Day 18 — Borrowed Cars, Munich Reunions, and a German Barbecue Seven Years in the Making

Wednesday, May 6, 2026

Wednesday, May 6, 2026, was one of those travel days that was not really about famous monuments, ticketed attractions, or big dramatic landscapes. It was about people — old connections, unexpected invitations, friendships that had stretched across years, and the kind of hospitality that makes a foreign country suddenly feel warm and familiar.

We took our time in the morning and did not leave Salzburg until around 11:00 a.m. The plan was to drive toward the Munich area, but there was one small complication: I did not actually have my own rental car.

The Great Rental Car Workaround

The rental car situation in Austria had turned into a practical travel lesson. Rental companies would not rent to Canadians without an International Driving Permit. The frustrating part was that most of the driving I needed to do was in Germany, but because I was trying to rent in Austria, the Austrian requirement still mattered. Travel loves technicalities.

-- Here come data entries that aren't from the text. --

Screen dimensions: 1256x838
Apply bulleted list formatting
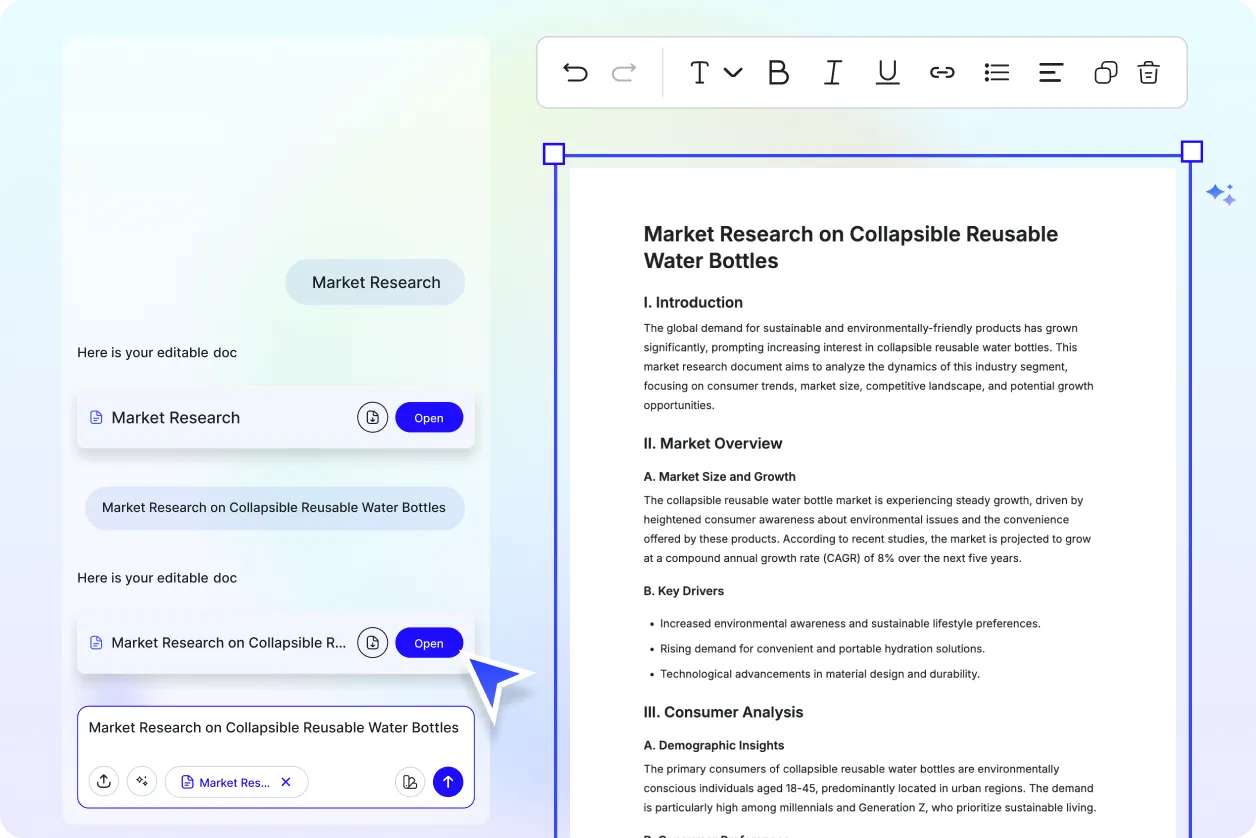click(x=996, y=72)
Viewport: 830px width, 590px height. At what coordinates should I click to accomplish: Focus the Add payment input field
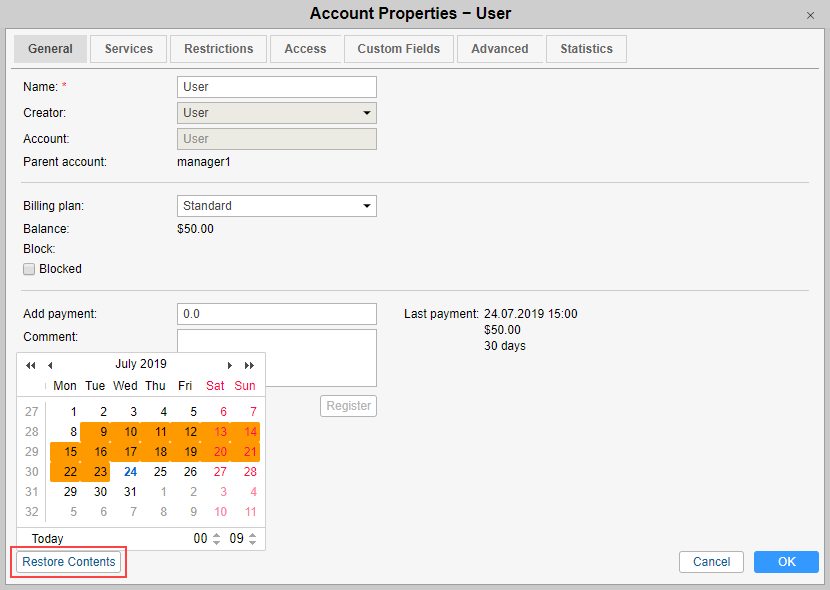coord(276,314)
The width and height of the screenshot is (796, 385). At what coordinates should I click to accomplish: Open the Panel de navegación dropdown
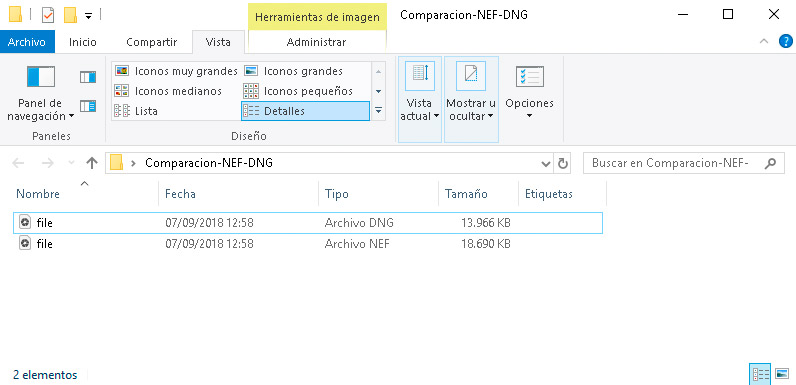click(41, 93)
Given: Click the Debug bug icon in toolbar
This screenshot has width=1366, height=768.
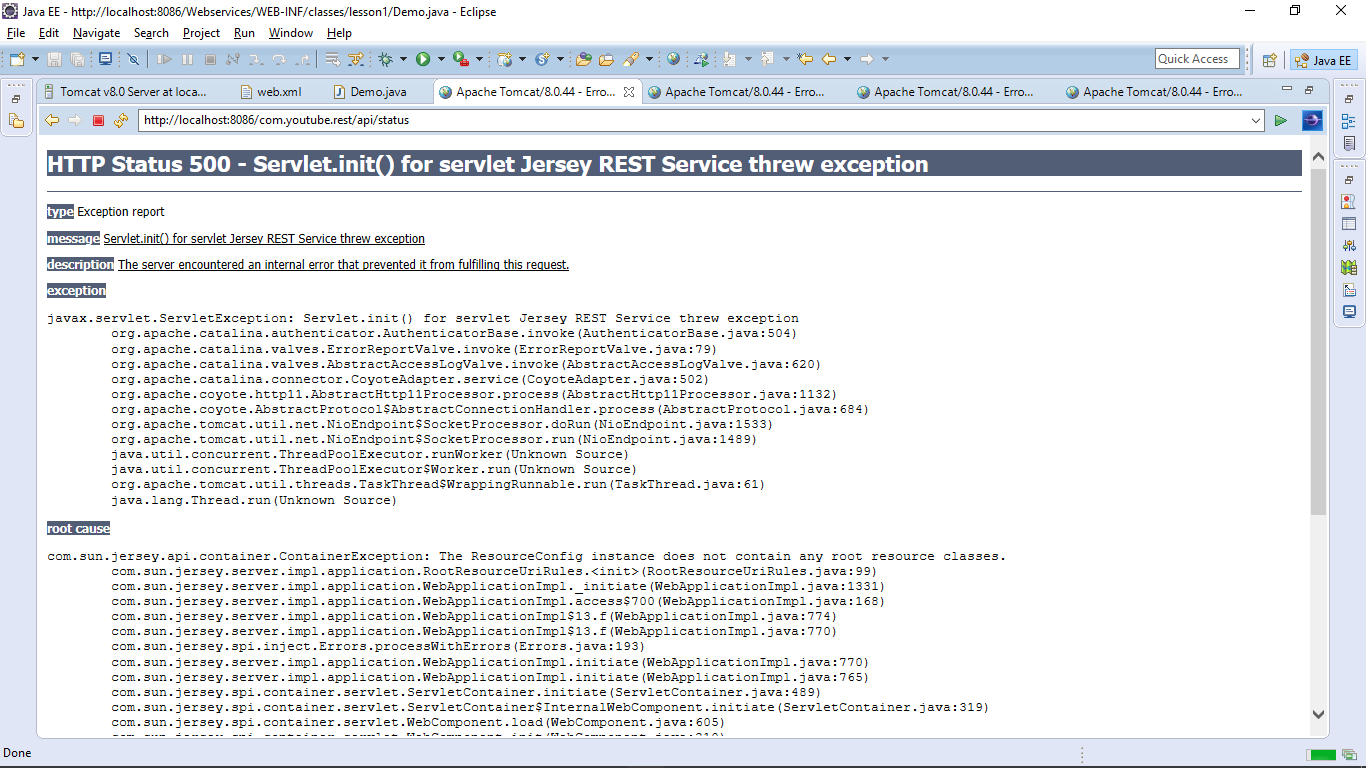Looking at the screenshot, I should (x=385, y=60).
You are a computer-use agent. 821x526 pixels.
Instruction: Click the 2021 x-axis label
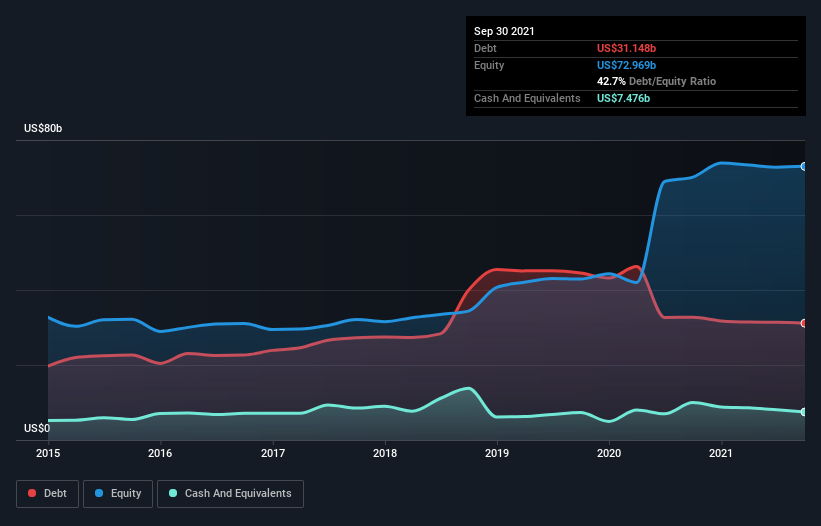(721, 453)
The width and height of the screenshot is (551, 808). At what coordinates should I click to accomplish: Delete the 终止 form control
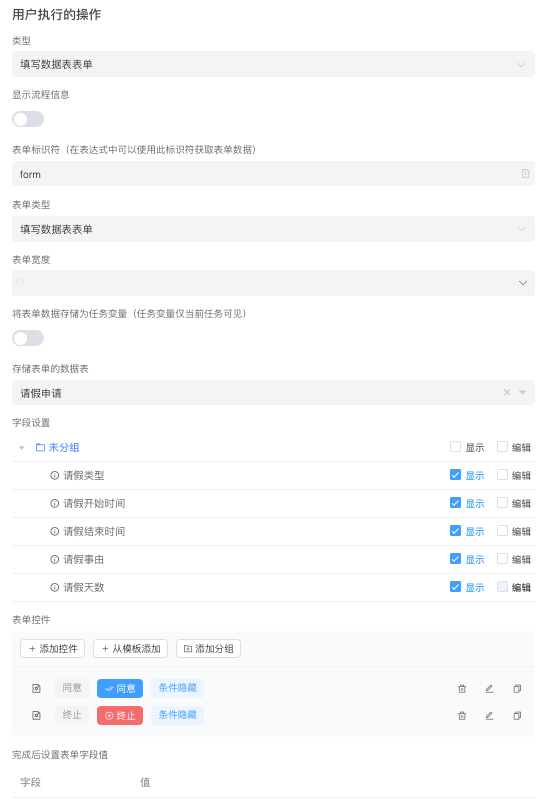pos(462,715)
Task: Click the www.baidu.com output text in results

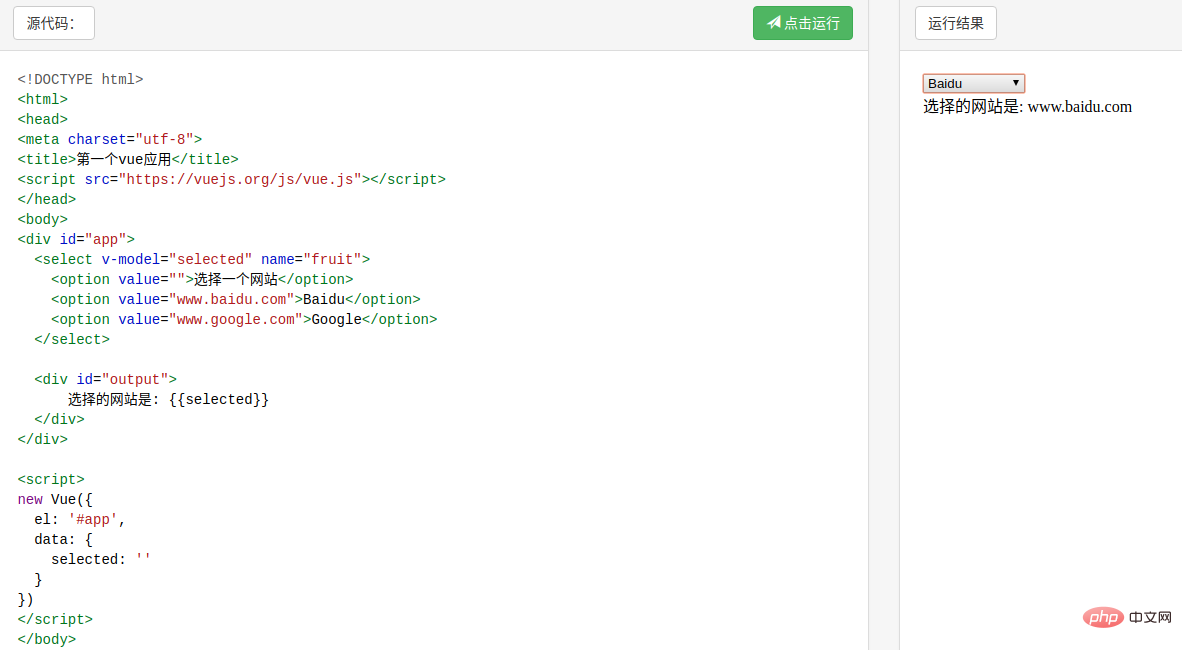Action: click(x=1079, y=107)
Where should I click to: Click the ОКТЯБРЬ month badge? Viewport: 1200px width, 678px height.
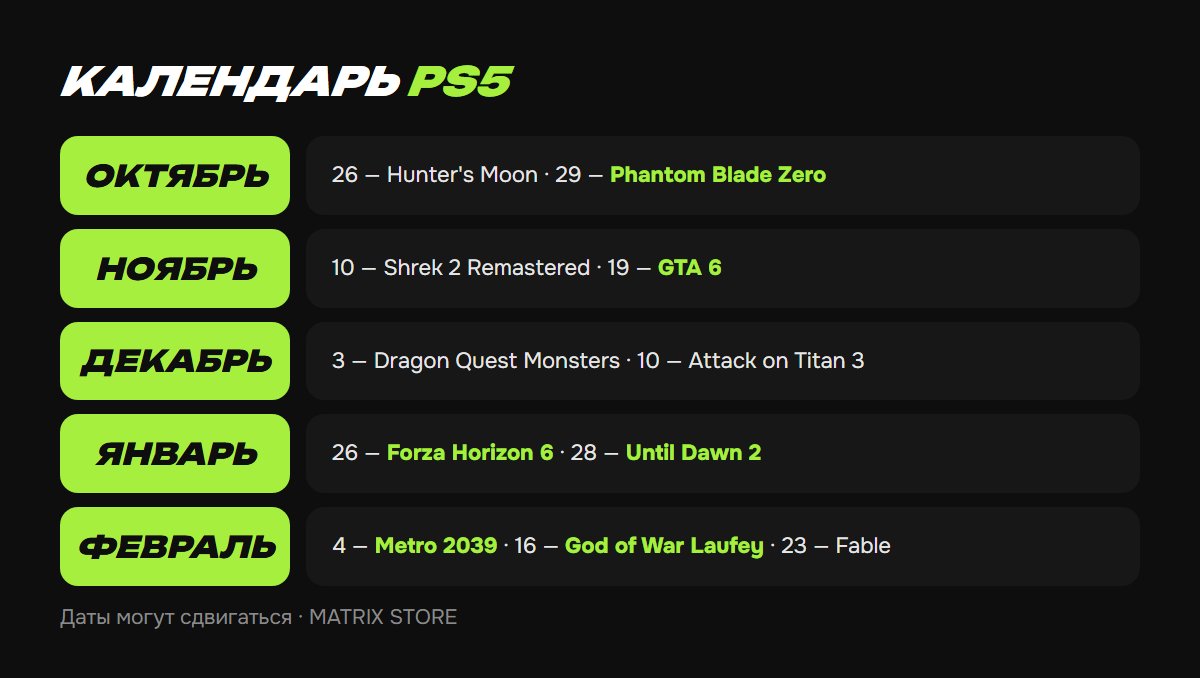(175, 176)
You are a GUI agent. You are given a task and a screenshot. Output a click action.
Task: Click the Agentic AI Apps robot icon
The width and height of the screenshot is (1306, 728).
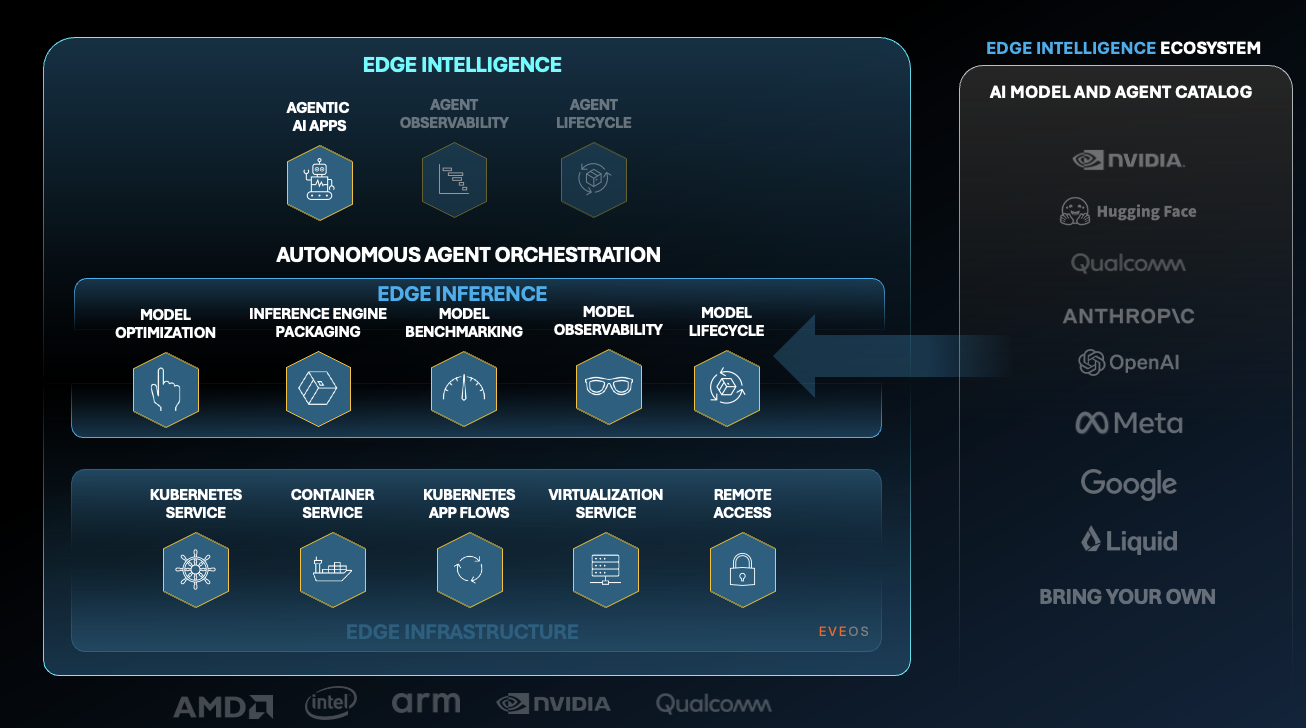pyautogui.click(x=319, y=181)
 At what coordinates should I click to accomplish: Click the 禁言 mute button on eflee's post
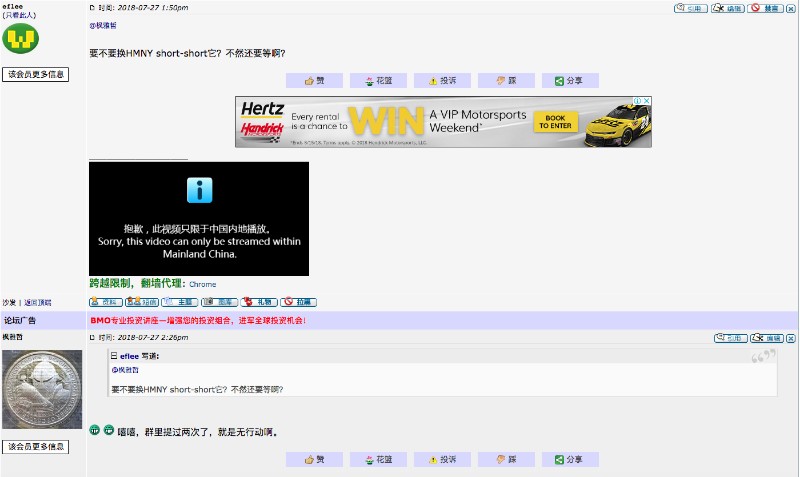[x=766, y=7]
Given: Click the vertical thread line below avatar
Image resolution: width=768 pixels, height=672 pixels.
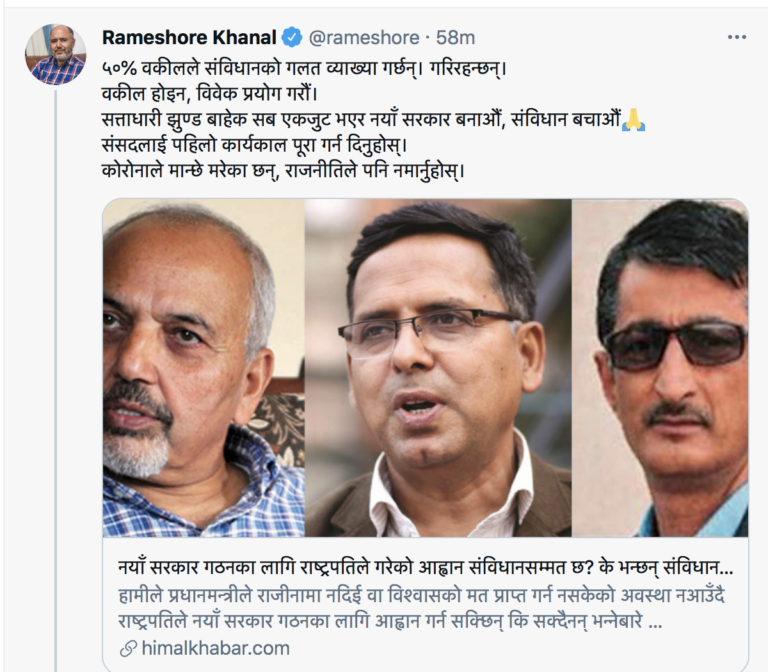Looking at the screenshot, I should [56, 380].
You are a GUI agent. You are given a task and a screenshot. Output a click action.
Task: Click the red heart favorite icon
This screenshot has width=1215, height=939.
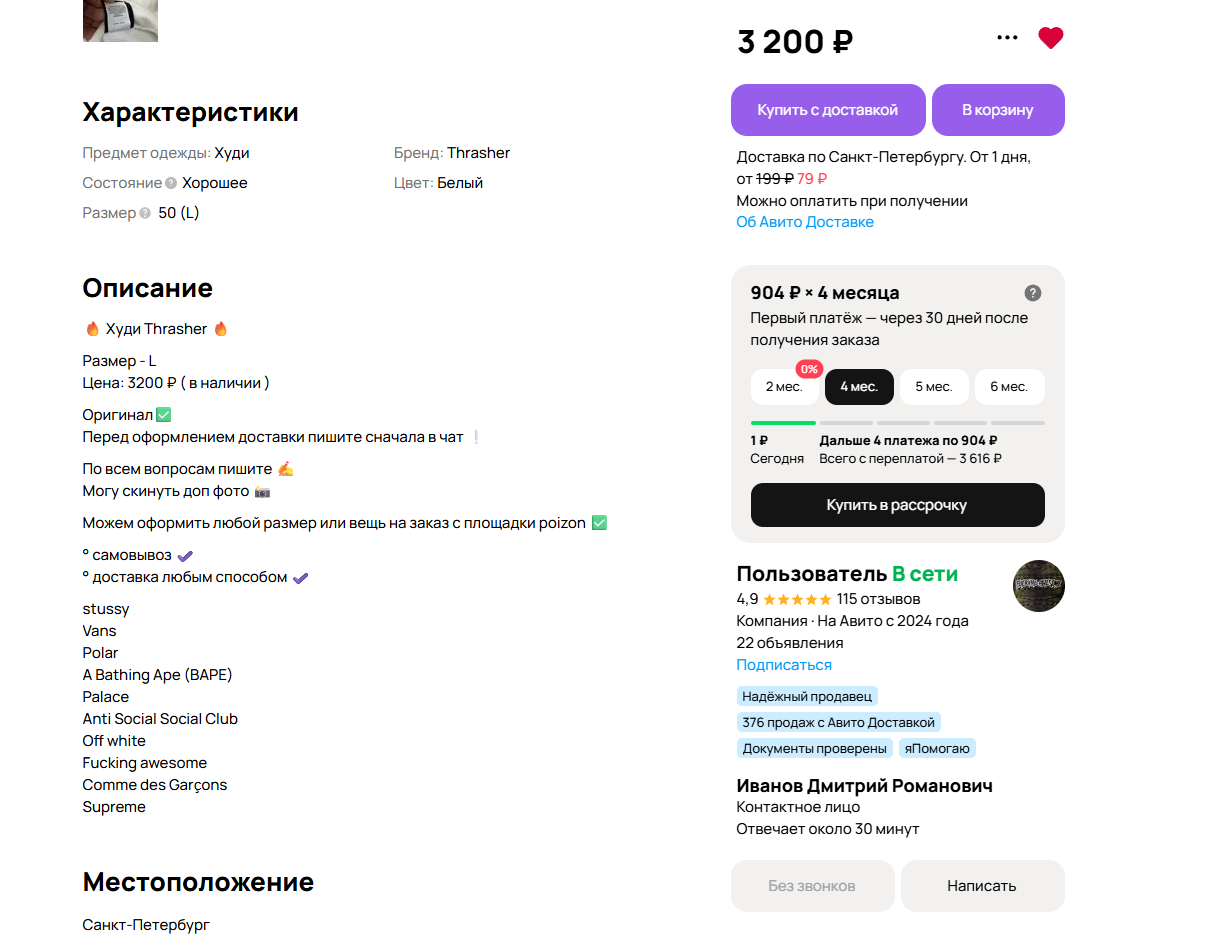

So I borrowed my friend’s car and arranged for a rental car for him to use while I had his. It was a slightly backwards solution, but it worked. Sometimes travel logistics are less like a straight line and more like solving a puzzle where one of the pieces is a German road trip and another is an Austrian rental counter.

A Munich Reunion

The drive to the Munich area took about an hour and 45 minutes. We were not heading deep into the center of Munich, but more toward the outskirts, where we were meeting people we had first met about eight years earlier on a trip to French Polynesia.

That is one of the surprising joys of travel. You meet people in one beautiful corner of the world, share a few meals or adventures, keep loosely in touch, and then years later, because of a message or social media post, you find yourself having lunch with them in Germany.

They had seen that we were in the area and invited us to meet up. It was wonderful to see them again, catch up, and meet the newest addition to their family, their four-year-old son. There was something especially sweet about that — reconnecting after years and realizing life had kept moving forward for all of us in different places, with new stories, new family members, and yet still enough connection to share a meal.

A Barbecue Seven Years in the Making

After lunch, we continued on to visit another family, this time connected through our son’s missionary service in Germany about seven or eight years earlier.

During his mission, our son had met a family there, and one of them had thought that their daughter and our daughter Teyauna would become great friends. He put them in touch, and the connection stuck. Their daughter later came to visit us in Canada about seven years ago, and since then, she and Teyauna had continued writing and staying in contact over the years.

This was their first opportunity in seven years to see each other again.

We were greeted very warmly. It is hard to describe how special it feels to arrive in another country and be welcomed not like strangers, but like people whose story has already been partly woven into yours. There were hugs, smiles, introductions, and that wonderful feeling of picking up a friendship that had waited patiently across years and distance.

We had the chance to hear about their life in Germany, share updates from our family, and enjoy an evening that was less about sightseeing and more about belonging. After weeks of moving through hotels, ships, cities, trains, castles, and border crossings, sitting with friends in a German home felt grounding.

They invited us to a barbecue, and we enjoyed a delicious dinner with their family and daughters. There is something deeply satisfying about being fed by friends while traveling. Restaurant meals can be wonderful, but a meal in someone’s home carries a different kind of warmth. You are not just eating local food. You are being included.

The evening stretched on with conversation. We talked late into the night, until around 11:00 p.m., catching up on life, family, Germany, Canada, memories, and all the years that had passed since these friendships first began.

It was one of those days that may not look spectacular on a map. There was no castle climb, no famous museum, no thousand-waterfall national park, no underground lake. But it mattered.

Travel is not only about seeing places. Sometimes it is about discovering that connections made years earlier still have life in them. A friendship from French Polynesia can lead to lunch near Munich. A missionary connection from years ago can lead to a barbecue in Germany. A daughter’s long-distance friendship can become an evening of laughter and reunion seven years later.

By the time we drove away, the day had become a quiet reminder that the best parts of travel are often not the ones you can buy a ticket for. They are the moments when people open their homes, their time, and their stories — and suddenly the world feels a little smaller and much kinder.